Appeal court hears case of two meth traffickers

The Appeal Court on Monday heard the case of two men from Koh Kong province who were sentenced in 2015 to 10 years imprisonment for trafficking in methamphetamine.

The Supreme Court had upheld a previous Appeal Court ruling but referred the case back to the Appeal Court believing there had been a misinterpretation of Article 88 of the Criminal Code.

Article 88 stipulates that “if a person against whom a final judgement has already been entered for a misdemeanour commits the same misdemeanour within five years, the maximum sentence of imprisonment incurred for the new misdemeanour shall be doubled”.

Presiding Judge Kim Dany said that before his arrest on June 15, 2015, Sam Phearum, 25, who lived in Village 3 in Khemarak Phoumin town’s Smach Meanchey commune, had asked Loeun Mom, from Veal Veng commune, to purchase approximately $200 worth of illegal drugs from Puthi Van Vithou, 33.

Van Vithou delivered nine small packages of drugs to Phearum on Mom’s orders, the judge said, but police were only able to arrest Phearum and Van Vithou.

Koh Kong provincial court on December 27, 2015, sentenced the pair to 10 years in prison and fined each five million riel (about $1,250) for drug trafficking and committing the same misdemeanour for which they had already been sentenced.

The convicted men then filed a lawsuit at the Appeal Court to have the verdict overturned, but the matter was rejected.

Phearum and Van Vithou then filed a complaint to the Supreme Court, which on April 27, 2016, upheld the Appeal Court’s verdict but ordered the court to review the case to see if it had misinterpreted Article 88.

Judge Dany said Phearum had been imprisoned twice already for theft. In 2010, he was sentenced to one year and he was subsequently given another 18 months.

Van Vithou had been sentenced to one year in prison for fraud, Dany said, and five years for theft.

“We both filed a lawsuit asking the court to reduce our sentence because 10 years in prison is too long.
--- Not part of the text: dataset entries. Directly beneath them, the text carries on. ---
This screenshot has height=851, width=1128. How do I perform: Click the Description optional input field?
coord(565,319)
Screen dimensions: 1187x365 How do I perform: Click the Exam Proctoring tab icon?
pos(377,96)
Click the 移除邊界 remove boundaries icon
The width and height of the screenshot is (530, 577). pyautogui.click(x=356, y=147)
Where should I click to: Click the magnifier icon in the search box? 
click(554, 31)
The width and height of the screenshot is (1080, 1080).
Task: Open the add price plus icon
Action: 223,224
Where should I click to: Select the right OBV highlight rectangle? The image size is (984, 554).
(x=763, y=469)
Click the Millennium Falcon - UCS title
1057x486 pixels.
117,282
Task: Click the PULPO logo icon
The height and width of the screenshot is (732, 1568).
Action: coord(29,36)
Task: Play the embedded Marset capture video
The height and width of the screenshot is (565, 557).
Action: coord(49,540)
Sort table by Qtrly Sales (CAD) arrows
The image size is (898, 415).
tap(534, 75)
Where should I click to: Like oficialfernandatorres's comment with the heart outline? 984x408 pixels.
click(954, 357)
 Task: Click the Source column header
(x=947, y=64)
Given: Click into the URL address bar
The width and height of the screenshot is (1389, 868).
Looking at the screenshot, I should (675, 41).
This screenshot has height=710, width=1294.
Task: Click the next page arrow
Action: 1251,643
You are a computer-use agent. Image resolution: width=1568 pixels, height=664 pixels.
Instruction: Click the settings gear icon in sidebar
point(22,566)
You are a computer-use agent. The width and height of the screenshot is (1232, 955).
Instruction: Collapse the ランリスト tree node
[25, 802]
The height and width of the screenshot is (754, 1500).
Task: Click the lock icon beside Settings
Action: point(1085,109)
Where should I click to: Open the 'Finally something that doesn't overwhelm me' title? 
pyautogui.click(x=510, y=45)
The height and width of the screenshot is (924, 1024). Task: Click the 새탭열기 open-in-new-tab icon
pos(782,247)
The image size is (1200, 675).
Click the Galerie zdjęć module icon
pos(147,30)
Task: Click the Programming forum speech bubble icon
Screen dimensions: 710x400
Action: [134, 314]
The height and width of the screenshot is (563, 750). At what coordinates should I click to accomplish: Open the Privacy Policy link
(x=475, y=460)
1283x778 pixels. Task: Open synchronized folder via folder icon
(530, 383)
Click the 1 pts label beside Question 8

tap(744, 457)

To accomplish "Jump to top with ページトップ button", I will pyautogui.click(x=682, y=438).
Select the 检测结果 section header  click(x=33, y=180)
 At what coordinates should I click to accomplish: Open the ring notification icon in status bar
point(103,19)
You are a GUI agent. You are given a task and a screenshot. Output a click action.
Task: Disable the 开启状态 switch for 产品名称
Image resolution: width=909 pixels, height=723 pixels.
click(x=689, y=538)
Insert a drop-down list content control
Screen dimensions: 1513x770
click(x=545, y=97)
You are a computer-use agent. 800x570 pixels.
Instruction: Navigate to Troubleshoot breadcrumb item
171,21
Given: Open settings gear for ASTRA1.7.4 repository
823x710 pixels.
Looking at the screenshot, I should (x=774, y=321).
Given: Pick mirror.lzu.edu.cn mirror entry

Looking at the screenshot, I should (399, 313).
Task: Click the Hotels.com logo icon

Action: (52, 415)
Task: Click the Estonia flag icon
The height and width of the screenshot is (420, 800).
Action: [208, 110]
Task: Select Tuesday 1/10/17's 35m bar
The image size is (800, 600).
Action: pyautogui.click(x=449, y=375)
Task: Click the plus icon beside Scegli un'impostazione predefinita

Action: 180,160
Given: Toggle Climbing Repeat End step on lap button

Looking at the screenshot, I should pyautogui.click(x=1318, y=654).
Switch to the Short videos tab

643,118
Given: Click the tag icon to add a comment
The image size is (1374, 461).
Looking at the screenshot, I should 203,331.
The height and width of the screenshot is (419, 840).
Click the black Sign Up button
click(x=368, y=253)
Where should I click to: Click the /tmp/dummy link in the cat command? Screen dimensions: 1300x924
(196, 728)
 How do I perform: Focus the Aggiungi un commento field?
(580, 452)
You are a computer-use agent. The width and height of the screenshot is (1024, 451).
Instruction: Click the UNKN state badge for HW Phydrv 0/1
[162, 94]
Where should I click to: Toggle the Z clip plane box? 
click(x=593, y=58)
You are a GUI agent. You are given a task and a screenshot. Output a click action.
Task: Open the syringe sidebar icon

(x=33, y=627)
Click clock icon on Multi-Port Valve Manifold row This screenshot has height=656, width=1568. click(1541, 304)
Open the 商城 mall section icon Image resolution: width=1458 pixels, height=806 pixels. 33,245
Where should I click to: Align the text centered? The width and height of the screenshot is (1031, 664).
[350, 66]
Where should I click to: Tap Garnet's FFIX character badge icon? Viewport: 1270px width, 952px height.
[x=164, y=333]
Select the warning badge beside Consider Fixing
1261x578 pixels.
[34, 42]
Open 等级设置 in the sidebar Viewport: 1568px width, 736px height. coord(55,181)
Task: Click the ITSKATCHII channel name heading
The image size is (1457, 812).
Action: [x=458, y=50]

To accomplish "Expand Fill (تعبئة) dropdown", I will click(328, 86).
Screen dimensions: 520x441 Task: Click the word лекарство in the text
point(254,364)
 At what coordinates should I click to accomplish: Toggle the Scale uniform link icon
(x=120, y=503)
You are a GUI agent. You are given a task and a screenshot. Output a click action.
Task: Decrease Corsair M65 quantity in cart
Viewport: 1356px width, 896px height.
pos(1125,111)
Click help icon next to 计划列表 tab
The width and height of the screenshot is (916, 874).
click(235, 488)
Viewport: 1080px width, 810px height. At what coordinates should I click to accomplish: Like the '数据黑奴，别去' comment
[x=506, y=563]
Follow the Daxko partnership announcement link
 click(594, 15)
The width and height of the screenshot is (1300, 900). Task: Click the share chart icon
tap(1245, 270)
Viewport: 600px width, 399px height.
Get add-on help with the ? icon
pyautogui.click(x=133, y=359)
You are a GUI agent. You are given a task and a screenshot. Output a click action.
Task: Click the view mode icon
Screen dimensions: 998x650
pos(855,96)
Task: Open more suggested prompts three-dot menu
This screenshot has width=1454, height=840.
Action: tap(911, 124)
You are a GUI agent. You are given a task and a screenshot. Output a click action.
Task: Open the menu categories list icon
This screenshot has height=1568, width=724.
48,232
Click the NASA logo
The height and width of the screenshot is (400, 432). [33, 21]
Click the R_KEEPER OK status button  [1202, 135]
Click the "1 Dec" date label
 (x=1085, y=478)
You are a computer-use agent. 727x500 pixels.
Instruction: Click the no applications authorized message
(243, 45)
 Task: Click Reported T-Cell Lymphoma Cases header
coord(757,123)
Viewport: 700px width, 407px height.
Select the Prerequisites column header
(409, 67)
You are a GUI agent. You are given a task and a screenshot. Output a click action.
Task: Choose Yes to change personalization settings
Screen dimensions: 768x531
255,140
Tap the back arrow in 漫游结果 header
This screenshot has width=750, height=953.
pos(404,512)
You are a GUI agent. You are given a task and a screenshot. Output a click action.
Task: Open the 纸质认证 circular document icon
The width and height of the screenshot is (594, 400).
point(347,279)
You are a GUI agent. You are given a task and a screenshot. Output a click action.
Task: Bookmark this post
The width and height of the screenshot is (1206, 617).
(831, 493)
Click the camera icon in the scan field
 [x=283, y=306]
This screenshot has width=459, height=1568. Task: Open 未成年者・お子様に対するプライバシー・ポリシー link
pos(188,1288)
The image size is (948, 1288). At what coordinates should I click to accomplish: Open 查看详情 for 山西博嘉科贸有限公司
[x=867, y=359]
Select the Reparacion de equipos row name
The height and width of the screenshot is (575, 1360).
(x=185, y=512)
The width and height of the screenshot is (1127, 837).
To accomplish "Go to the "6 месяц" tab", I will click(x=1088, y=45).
We ask the court to reduce our prison sentences,” the two convicts said at the trial.

Defence lawyer Vong Phanet told The Post on Thursday that his two clients, whom Koh Kong provincial court sentenced to 10 years in prison each, should, according to Article 40 of the Law on Drug Control, only be given a five-year sentence.

“Now that the case has been returned by the Supreme Court, I ask the Appeal Court to review the case and release my clients,” Phanet said.

Judge Dany said the court verdict would be announced on June 13.